Why We Find It Hard — And Why That’s Not the Whole Story
I want to hold two things at the same time here, because I think the conversation about women and envy tends to collapse into one of two oversimplifications.
The first oversimplification is that complicated feelings at another woman’s success make you a bad feminist, a bad friend, a small person. This view treats the feeling as the problem and shaming it as the solution — which, as we’ve established, doesn’t work and makes things worse.
The second oversimplification is the opposite: that envy is just information, that we should simply honor all our feelings without examining them, that naming the feeling is the same as resolving it.
Neither of these is honest enough.
The honest version looks like this:
The complicated feeling is real and it deserves acknowledgment. It is not evidence of who you are at your worst — it is evidence of where you are right now. What you want, what you’re afraid of, where your sense of your own worth is still fragile enough to feel threatened by proximity to someone else’s shine.
And once you’ve acknowledged it — not performed acknowledging it, but actually sat with it for a minute — you have a choice. You can let it become the story you tell about her, or about yourself. Or you can let it be what it is: a temporary weather pattern, information about your own interior landscape, something that passed through on its way to the warmth that was always coming.
“The complicated feeling is not who you are. It’s where you are. And where you are is always changing.”
Psychologist Susan David, whose work on emotional agility has reshaped how many of us understand our own inner lives, writes that the goal is not to eliminate difficult emotions but to hold them lightly. To observe them without being hijacked by them. To let them pass through rather than setting up permanent residence.
This is the practice. Not the permanent elimination of complicated feelings at another woman’s good news. The ability to notice the feeling, name it privately, refuse to let it become a narrative, and then — and this is the part that matters most — actually show up for her anyway. Not as a performance. As a choice.
That kind of celebration — chosen, clear-eyed, arrived at through honesty rather than bypassing it — is not the same as the reflex. It is something harder and more valuable. It is what it actually means to root for someone.
Closing the Gap
You cannot close the gap between who you want to be and what you actually feel by pretending the gap doesn’t exist. You close it by walking through it honestly.
This looks like letting yourself feel the thing you feel without immediately overlaying it with shame. It looks like asking: what is this actually about? Not about her — but about me. What does this feeling tell me about what I want, or where I feel unseen, or what I’m afraid I’ll never get to have?
It looks like giving the feeling a moment — just a moment — and then letting it move.
And then it looks like picking up the phone. Writing the text that says something specific and true about what she did and why it matters. Showing up with your whole self, not the carefully managed version of it.
It looks, in other words, like love that has been honest about its own imperfections.

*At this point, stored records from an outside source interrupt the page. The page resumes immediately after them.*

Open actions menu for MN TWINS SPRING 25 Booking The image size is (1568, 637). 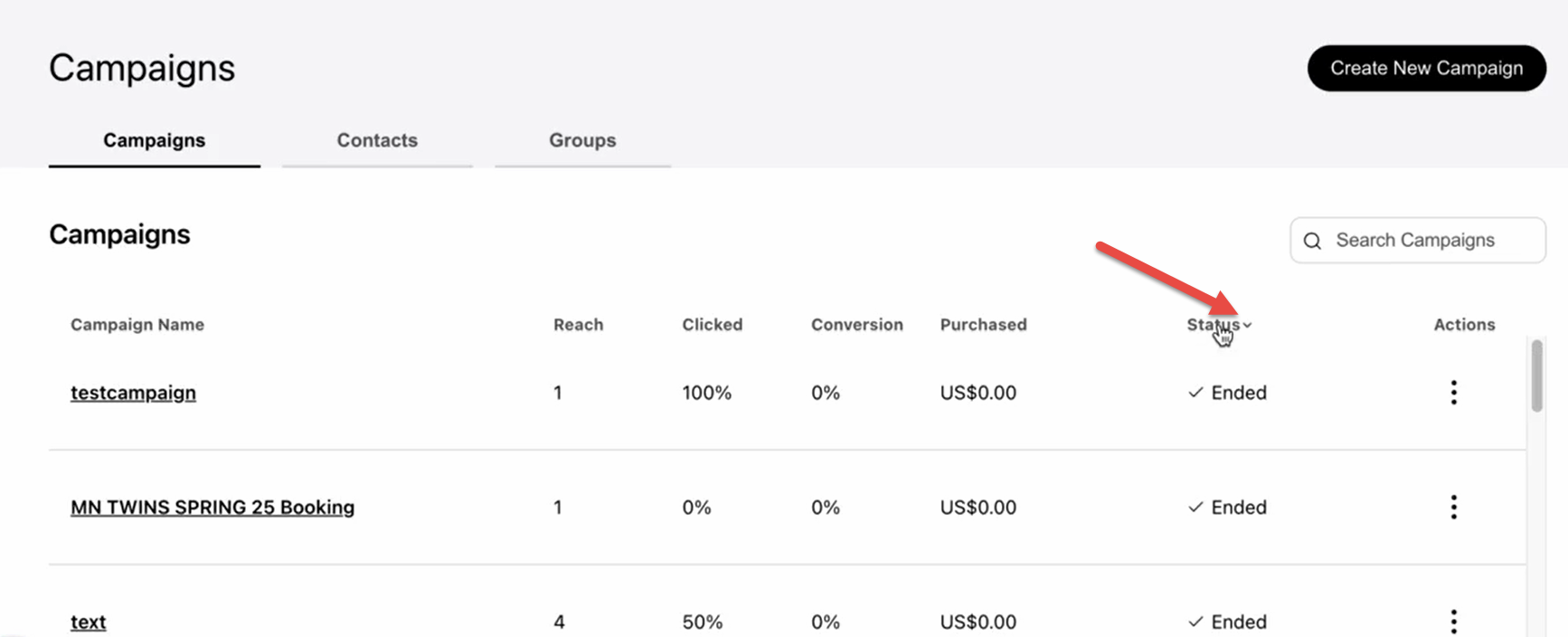pyautogui.click(x=1453, y=507)
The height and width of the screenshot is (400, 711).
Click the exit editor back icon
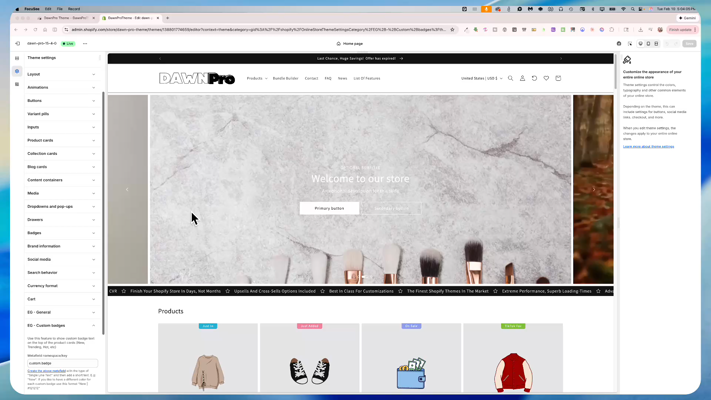pos(17,44)
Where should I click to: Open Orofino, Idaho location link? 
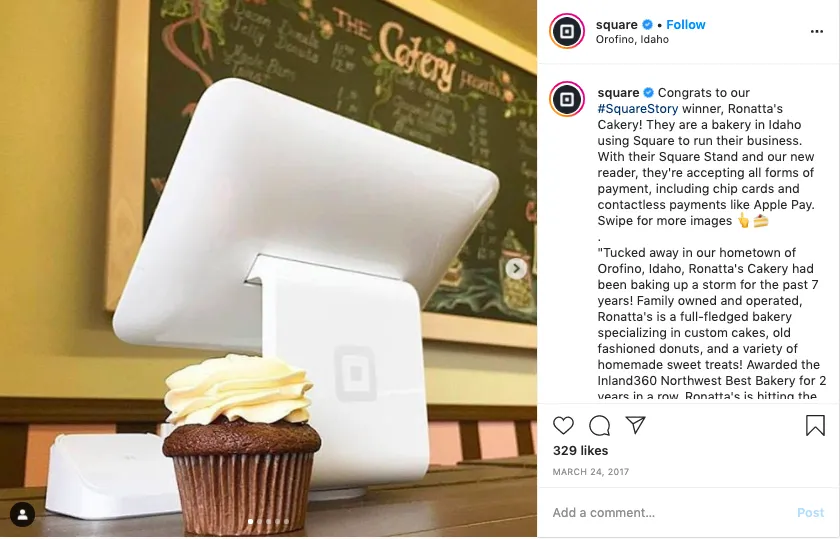pos(632,40)
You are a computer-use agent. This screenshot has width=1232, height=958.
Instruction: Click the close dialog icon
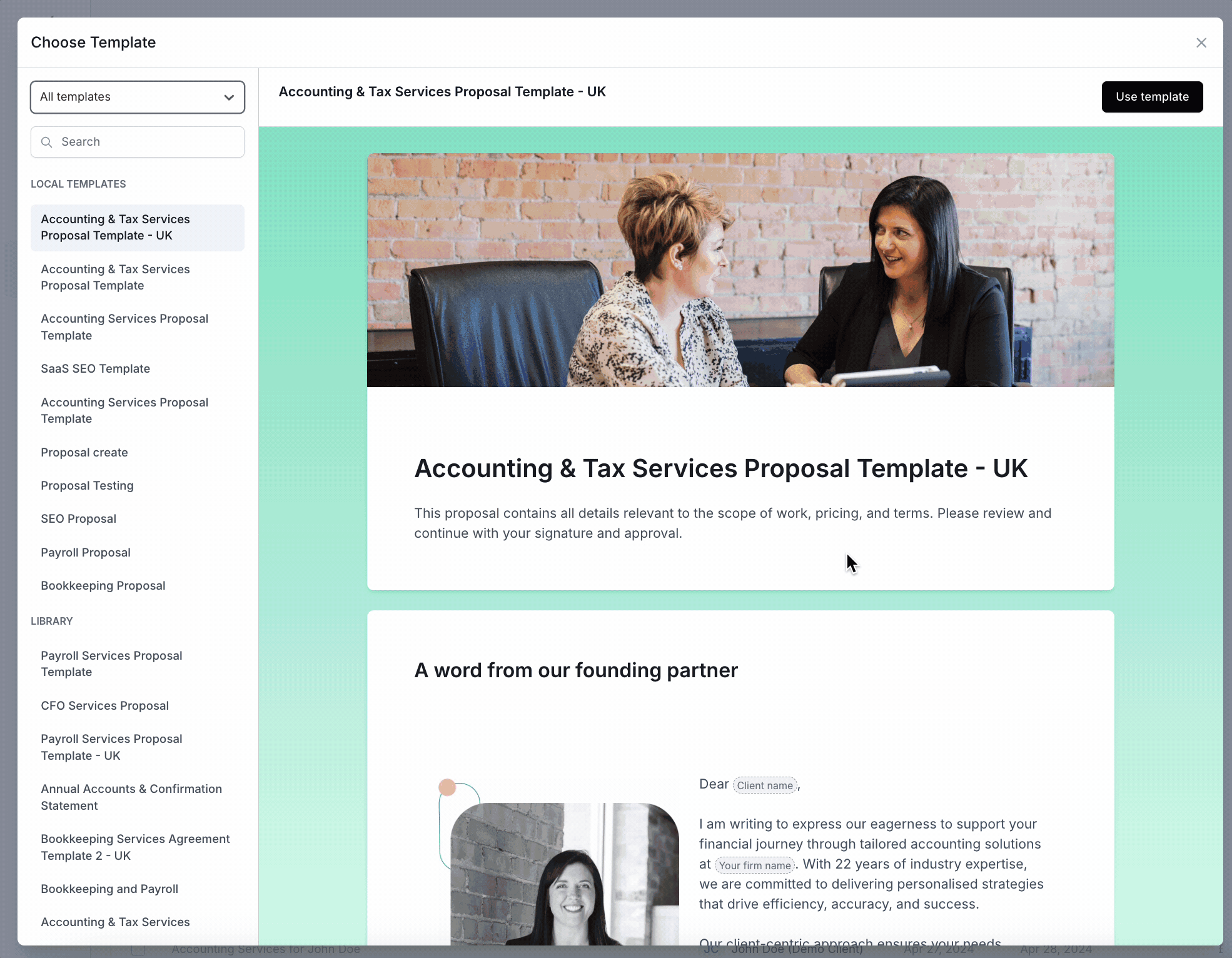pos(1201,42)

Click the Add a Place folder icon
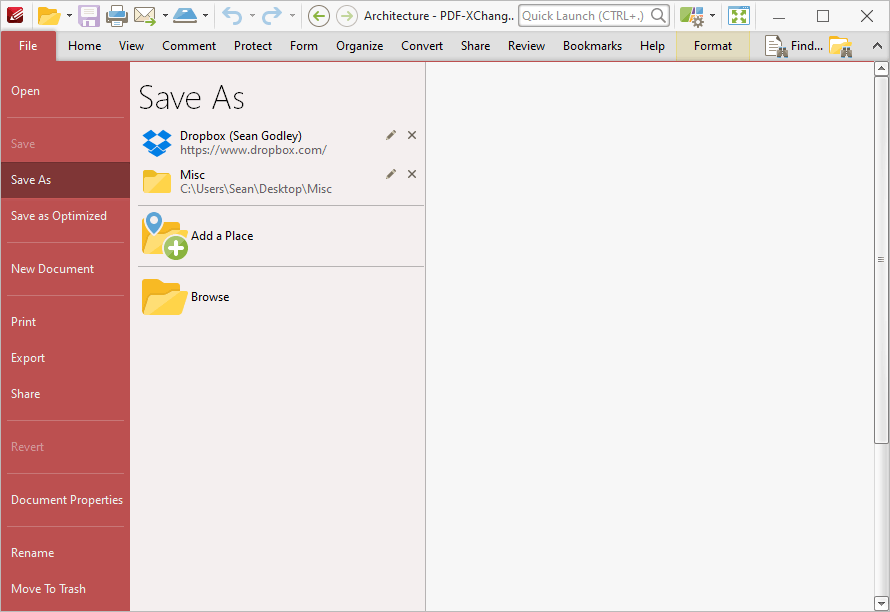[x=164, y=236]
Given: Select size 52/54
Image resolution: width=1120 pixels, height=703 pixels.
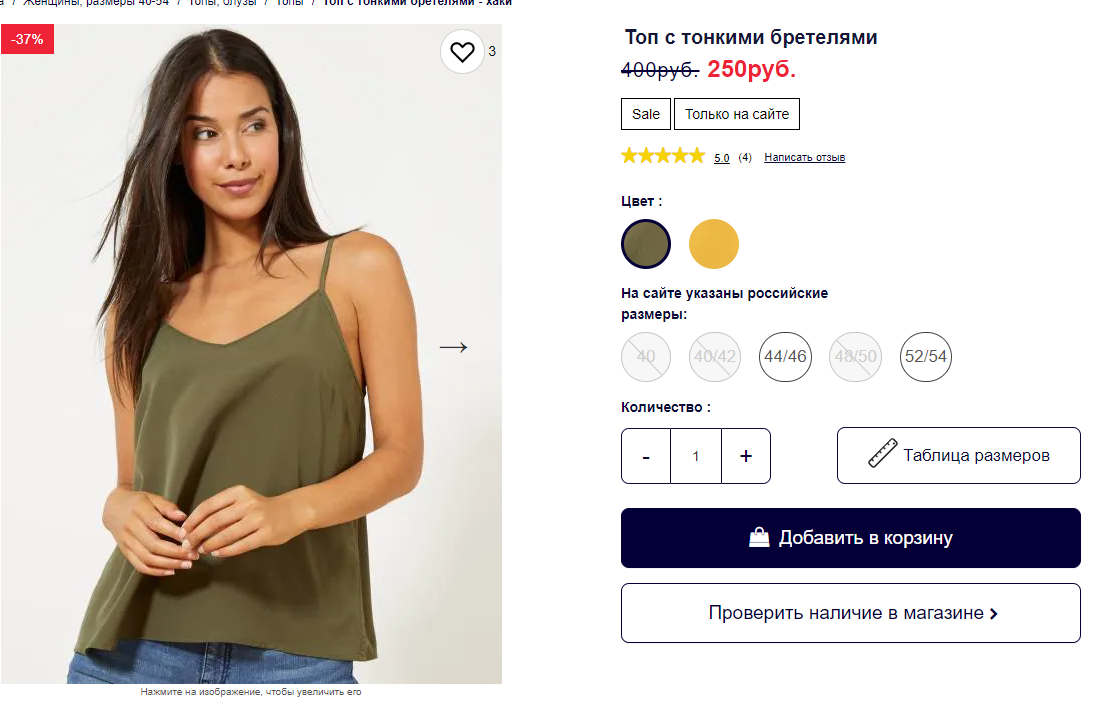Looking at the screenshot, I should 925,357.
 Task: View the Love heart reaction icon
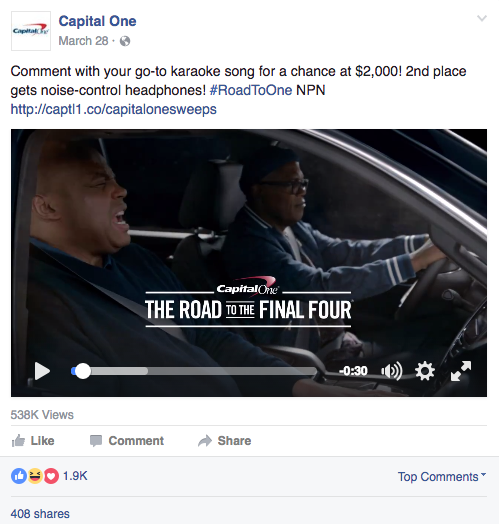tap(51, 476)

Which is the only kind of love that lasts.
❧ ❧ ❧
A few questions worth sitting with:
• When was the last time you felt genuine, uncomplicated joy at another woman’s success? What was true about that moment — about her, about you, about the state of your own life — that made it land so cleanly?
• Is there a friendship in your life right now where you’ve been performing support rather than feeling it? What is the feeling underneath that performance trying to tell you?
• What would you want for yourself that you haven’t let yourself say out loud? And is there a woman in your life whose success is holding up a mirror to that want?